You cannot "fool" the child script, but you can call it via a different name by creating a symlink to the called script and calling the symlink. This will, I believe achieve the objective you are looking for.

Example:

$ cat ./bin/script.sh
echo $0

$ ./bin/script.sh
./bin/script.sh
$ ln -s bin/script.sh foo.sh
$ ./foo.sh
./foo.sh

Maybe this will do:

bash -c '. /path/to/unmodifiable' /fake/path args ...

Obviously, /path/to/unmodifiable should be a shell script; this silly trick won't work with other kind of executables. This also won't work with zsh (but will work with other shells like dash, ksh, etc).

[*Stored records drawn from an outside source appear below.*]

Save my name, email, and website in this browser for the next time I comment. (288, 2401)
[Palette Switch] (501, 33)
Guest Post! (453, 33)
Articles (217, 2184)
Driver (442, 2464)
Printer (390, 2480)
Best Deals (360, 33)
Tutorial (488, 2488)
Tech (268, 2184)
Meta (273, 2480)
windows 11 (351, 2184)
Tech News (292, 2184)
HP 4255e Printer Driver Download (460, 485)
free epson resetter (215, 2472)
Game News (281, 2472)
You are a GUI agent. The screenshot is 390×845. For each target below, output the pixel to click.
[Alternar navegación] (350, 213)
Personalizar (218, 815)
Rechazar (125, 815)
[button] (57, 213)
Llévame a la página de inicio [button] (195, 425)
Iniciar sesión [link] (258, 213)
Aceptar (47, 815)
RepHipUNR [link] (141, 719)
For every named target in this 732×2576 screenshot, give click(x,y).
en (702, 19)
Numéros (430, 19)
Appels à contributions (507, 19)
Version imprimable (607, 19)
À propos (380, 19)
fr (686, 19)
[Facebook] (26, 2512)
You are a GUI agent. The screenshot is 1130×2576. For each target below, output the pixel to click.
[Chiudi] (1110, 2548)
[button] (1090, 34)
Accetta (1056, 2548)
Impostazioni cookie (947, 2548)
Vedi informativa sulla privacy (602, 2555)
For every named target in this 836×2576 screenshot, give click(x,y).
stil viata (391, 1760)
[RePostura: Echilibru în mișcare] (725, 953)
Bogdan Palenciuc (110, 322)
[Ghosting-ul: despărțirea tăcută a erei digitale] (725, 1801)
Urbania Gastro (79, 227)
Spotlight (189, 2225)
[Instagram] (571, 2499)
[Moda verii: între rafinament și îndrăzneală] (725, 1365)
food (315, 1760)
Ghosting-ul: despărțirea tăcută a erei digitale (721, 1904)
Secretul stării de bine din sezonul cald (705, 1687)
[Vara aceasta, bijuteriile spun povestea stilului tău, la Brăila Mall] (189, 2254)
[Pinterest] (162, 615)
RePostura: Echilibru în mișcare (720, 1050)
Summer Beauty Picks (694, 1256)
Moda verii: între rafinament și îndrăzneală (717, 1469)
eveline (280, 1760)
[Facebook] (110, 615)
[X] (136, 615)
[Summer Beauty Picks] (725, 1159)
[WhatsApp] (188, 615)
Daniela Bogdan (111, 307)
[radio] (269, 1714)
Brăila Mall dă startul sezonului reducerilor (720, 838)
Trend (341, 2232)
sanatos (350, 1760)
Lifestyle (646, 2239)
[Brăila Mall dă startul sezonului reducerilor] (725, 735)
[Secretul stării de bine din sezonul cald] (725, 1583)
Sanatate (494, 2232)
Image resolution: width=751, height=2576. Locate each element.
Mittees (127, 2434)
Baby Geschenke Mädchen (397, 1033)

If you have to source instead of call the unmodifiable script, you can use the same trick from a wrapper calling your outer script, or have it re-call itself:

$ cat unmodifiable
#! /bin/sh
printf '{%s} ' "$0" "$@"
echo

$ cat becoming
#! /bin/sh
[ "$MYSELF" ] || MYSELF=$0 exec sh -c '. "$MYSELF"' "I'm the mountain!" "$@"
. ./unmodifiable

$ chmod 755 becoming
$ ./becoming 1 2 3
{I'm the mountain!} {1} {2} {3}